重要なのは、エレベーターを完全に使用できない時間です。

工期と停止期間は別

工事全体が10日でも、エレベーターが使用できないのは3日だけという計画もあります。

逆に工事が5日でも、5日間完全停止するケースもあります。

必ず、

  • 全工期
  • 完全停止期間
  • 一時的に運転できる期間

を分けて確認しましょう。

短工期の部分更新も選択肢

設備状態によっては、すべてを一度に交換せず、制御系など重要な部分から更新する方法があります。

停止期間を短縮できる場合がある

部分更新では工事範囲が限定されるため、フルリニューアルより停止期間を短くできる可能性があります。

エレベーターが1基しかないマンションでは大きなメリットです。

部分更新のデメリットも説明する

ただし、今回交換しない設備は古いまま残ります。

数年後に再び更新工事が必要になると、もう一度エレベーター停止が発生します。

そのため、短期的な住民負担だけでなく、今後10年程度の工事回数まで考えて判断しましょう。

高齢者への対応を検討する

高齢者が多いマンションでは、エレベーター停止が特に大きな問題になります。

事前に対象世帯を把握する

管理会社や管理組合は、

  • 高層階の高齢者
  • 車椅子利用者
  • 通院が必要な方
  • 介護サービスを利用している方

など、停止期間中に階段移動が難しい住民がいないか確認するとよいでしょう。

プライバシーに配慮しつつ、必要な住民には早めに工事予定を伝えることが大切です。

外出予定などを調整してもらう

完全停止の日程が分かれば、通院、買い物、宅配、訪問介護などの予定を事前に調整できます。

早めの周知が、住民負担を減らす一番の方法です。

宅配や引っ越しにも注意する

エレベーター停止中は、日常生活以外にも影響があります。

宅配業者、家具配送、引っ越し、工事業者など、大きな荷物を運ぶ予定がある場合は調整が必要です。

管理会社から事前案内する

工事期間中は大型荷物の配送を避けてもらうなど、住民へ案内しておくと混乱を防げます。

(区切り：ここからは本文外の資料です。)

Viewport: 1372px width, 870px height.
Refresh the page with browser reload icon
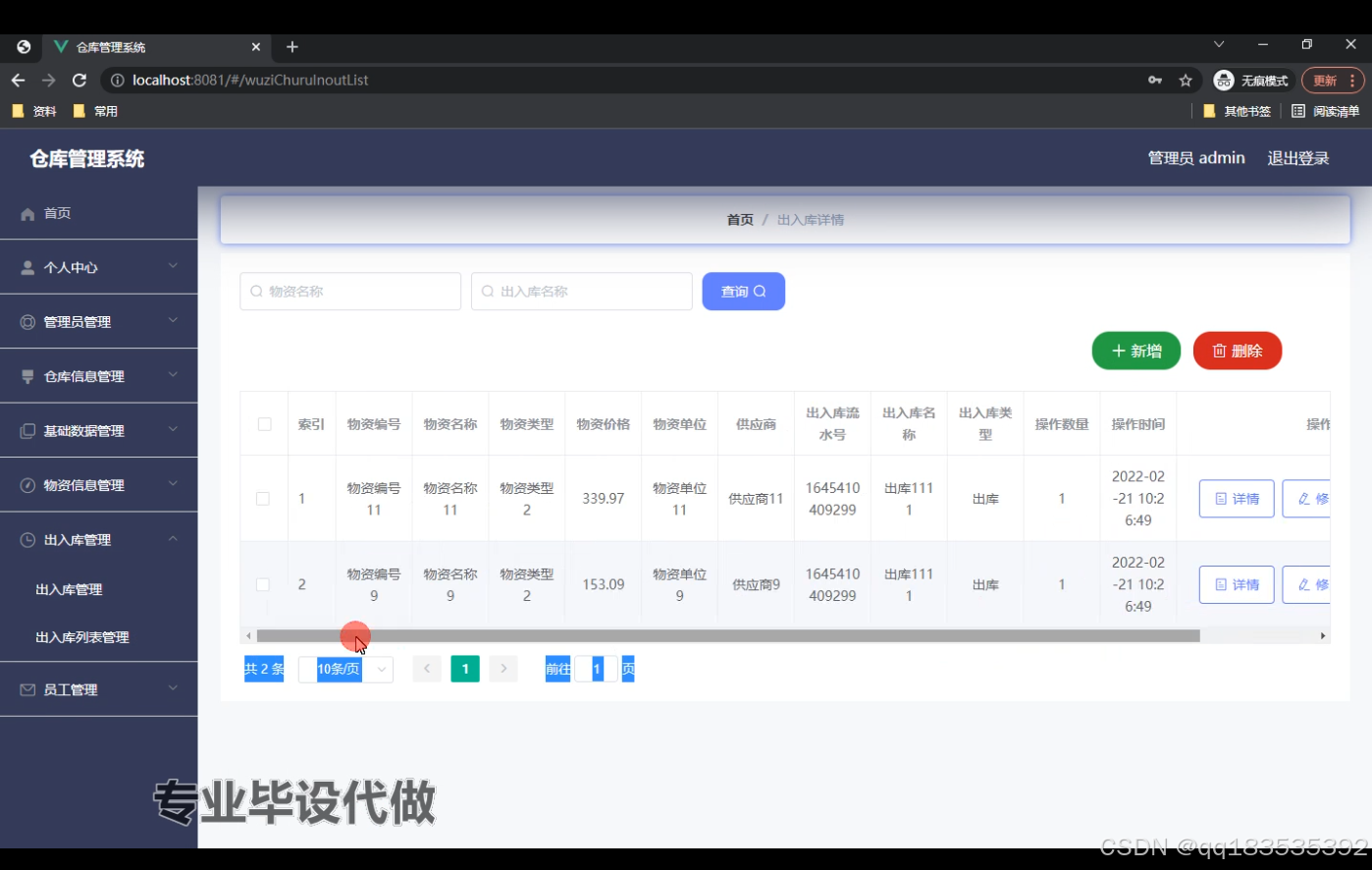coord(79,81)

管理会社や管理人にも工事スケジュールを共有し、問い合わせに答えられる状態にしておきましょう。

総会では停止期間まで説明する

管理組合の総会でリニューアル工事を承認してもらう際、工事金額だけでなく停止期間も説明することが重要です。

住民にとっては、

「いくらかかるか」

と同じくらい、

「何日使えないか」

が重要だからです。

複数社を比較する際には、費用と停止期間をセットで提示すると理解されやすくなります。

まとめ

エレベーターが1基しかないマンションでは、リニューアル時の停止期間が住民生活に直接影響します。

工期だけではなく完全停止期間を確認し、高齢者や介護利用者への配慮、大型荷物の配送調整、早めの住民周知を行うことが重要です。

短工期の部分更新が適している場合もありますが、将来再び工事が必要になる可能性も考慮しなければなりません。

費用・停止期間・今後の更新計画を総合的に比較し、住民負担をできるだけ抑えられる工事方法を選ぶことが重要です。